Thursday, October 3, 2013

Instrument Landing

I was involved in a landing roll-out program at Flight Dynamics.  We had a heads up guidance system (HGS)that could direct a pilot to a safe landing in zero-zero Category 3 conditions, i.e. zero feet cloud ceiling, zero visibility.  But once on the ground many of the instrument landing systems became useless, and we needed a way to guide the pilot to a safe stop on the runway.

As part of the qualification for this system, we had to do one thousand instrument landings in the 737-400 full motion simulator at Boeing field.  The purpose of this was to collect data to show that we would either direct the pilot to a safe landing in the touchdown target, or we would wave him off and direct a go-around.  The allowable tolerance for failure was 1x10^-9, or statistically never.

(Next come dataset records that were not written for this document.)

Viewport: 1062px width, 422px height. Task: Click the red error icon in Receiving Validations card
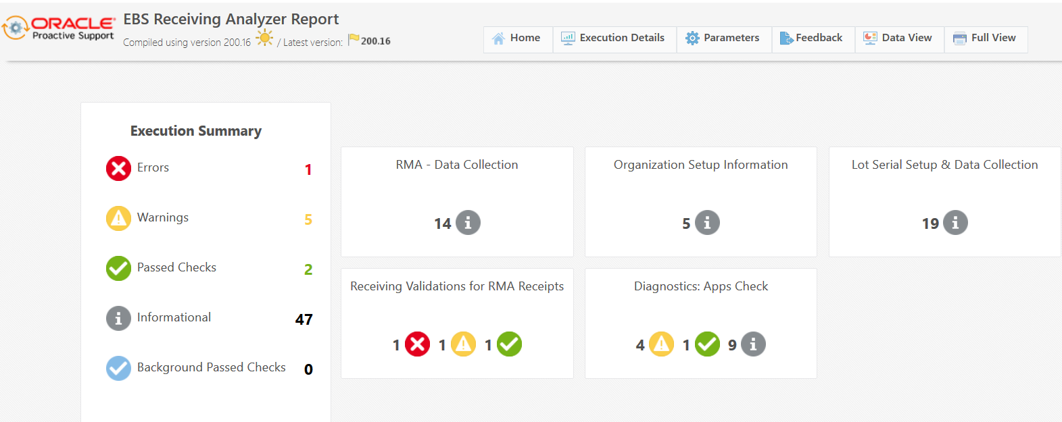point(417,344)
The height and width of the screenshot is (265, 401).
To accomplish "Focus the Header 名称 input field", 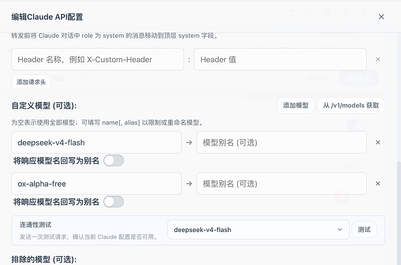I will pyautogui.click(x=98, y=59).
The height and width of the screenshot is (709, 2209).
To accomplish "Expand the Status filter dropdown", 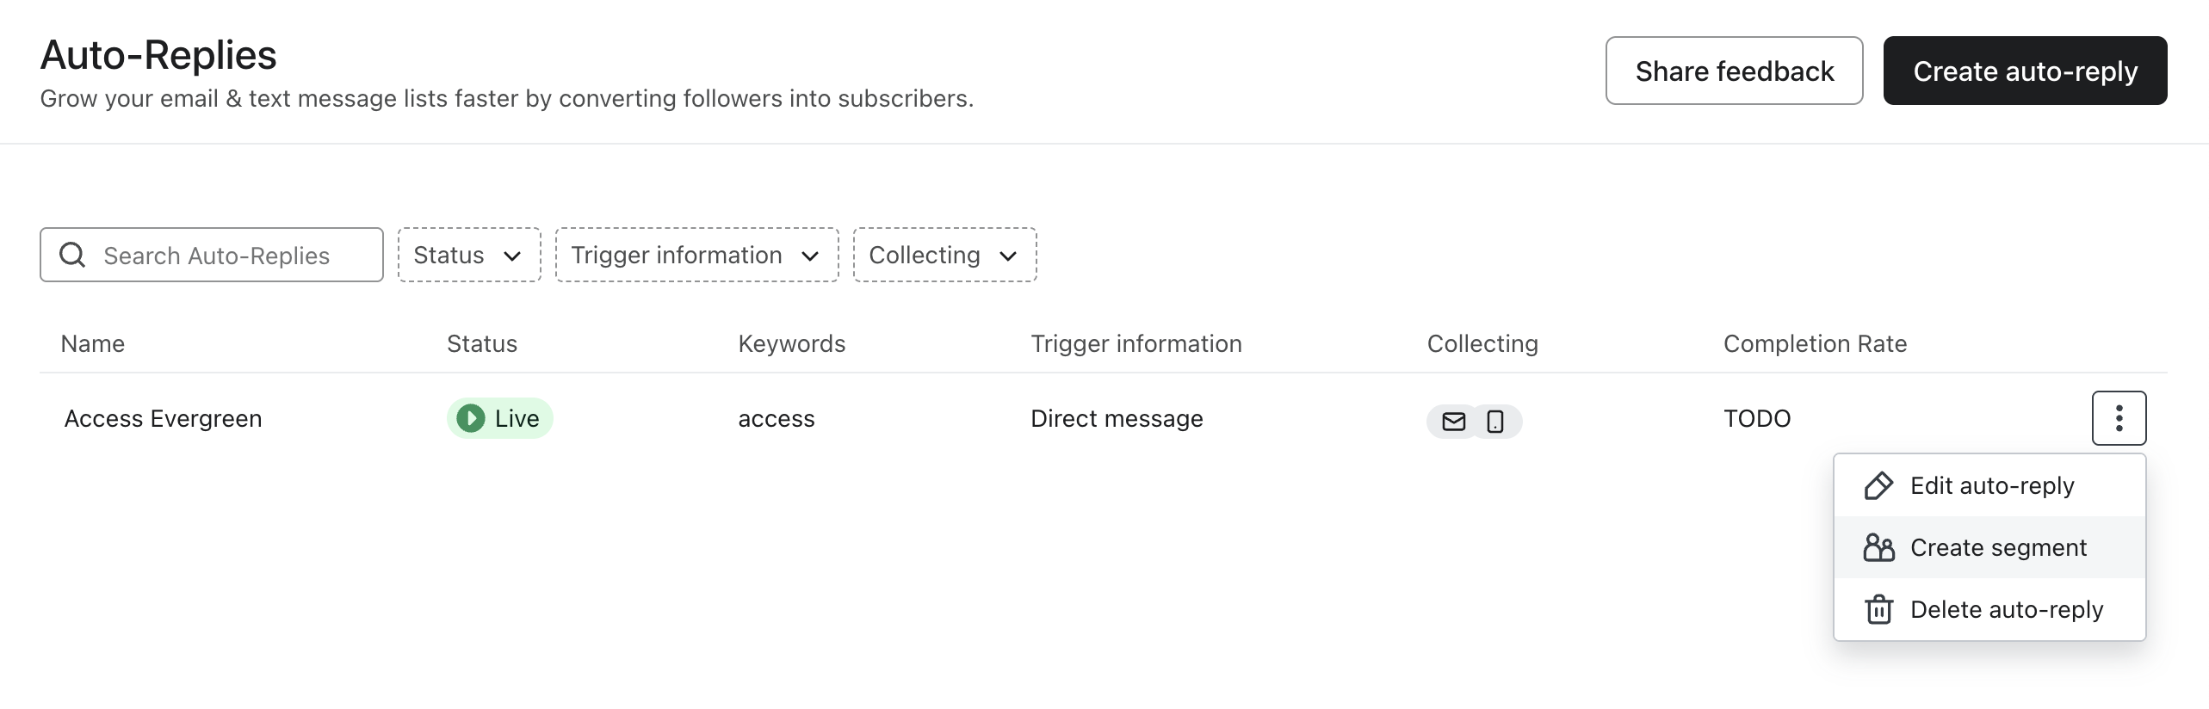I will [469, 255].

I was one of the ones collecting the data and recording it for future sifting.  We would use whatever pilots we had available,. usually check pilots from the local FAA office.  At one point the Chief Technical Pilot at Delta Air Lines, Carter Chapman - who was a big enthusiast of the HGS - stopped by and made himself available to do some landings for us.  That was incredible.  He was like a machine, setting up and executing a landing every ninety seconds to a full stop, and boy, was he aggressive with his stops!  That simulator just stood on its nose when he hit the brakes!  We had to scramble to keep up with the data rate coming in, he was so fast and efficient.  He's also a former Naval Aviator, so precision was the name of his game, and he was trying to hit the target as close as possible.  We allowed something like +/-150 feet lengthwise and 45 feet to either side from the target.  On his best landing, he missed it by 7 inches.

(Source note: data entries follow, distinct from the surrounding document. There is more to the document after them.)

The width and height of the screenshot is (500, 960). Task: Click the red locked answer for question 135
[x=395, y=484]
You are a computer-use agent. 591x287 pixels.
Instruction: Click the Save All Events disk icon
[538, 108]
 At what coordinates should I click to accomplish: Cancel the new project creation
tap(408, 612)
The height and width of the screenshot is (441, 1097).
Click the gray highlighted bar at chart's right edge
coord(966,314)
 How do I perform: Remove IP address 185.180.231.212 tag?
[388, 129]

The problem was that the FAA check pilots weren't nearly as proficient.  Their job is to sit right seat during a pilot qualification, and many of them have very few actual hours on the aircraft as command pilots.  We had one guy who was just wrecking our averages.  In 7 out of 8 landings we waved him off as unsafe or out of tolerance for a safe landing, and the one time he got it on the runway, he didn't keep it there during the roll-out.  I just don't think he understood how to read the symbology we were giving him on the display.  Our program manager, who was flying right seat, was pulling his hair out.  He suggested a break for everyone to calm down and get collected.  Then he took the guy up for the remainder of his time block and demonstrated our new unusual attitude symbology - anything to keep this guy from trying another landing.

As the door closed behind that pilot and everyone breathed a sigh of relief, the manager turns to me and said, "Get in there and fly that last profile!  I want to know if it's as bad as he was making it look."

Please note:  in spite of literally thousands of hours of sim time, I am not a rated pilot.

I started on 8 mile final approach.  It was kind of an ugly set-up, zero-zero visibility, night time, rain, with a 25 knot left quartering crosswind and some turbulence.  I trimmed the rudders to accommodate the crosswind and brought it in to a bumpy but serviceable landing and roll out.  Yeah, I'd done this before, and I knew how to interpret the HGS symbology and use it to safely fly the plane.

That night
over a beer at a reception for the Delta pilots association, my program manager tells the head of the FAA pilots office, "I've got unrated systems engineers that can land that plane better than your goddam pilots can!"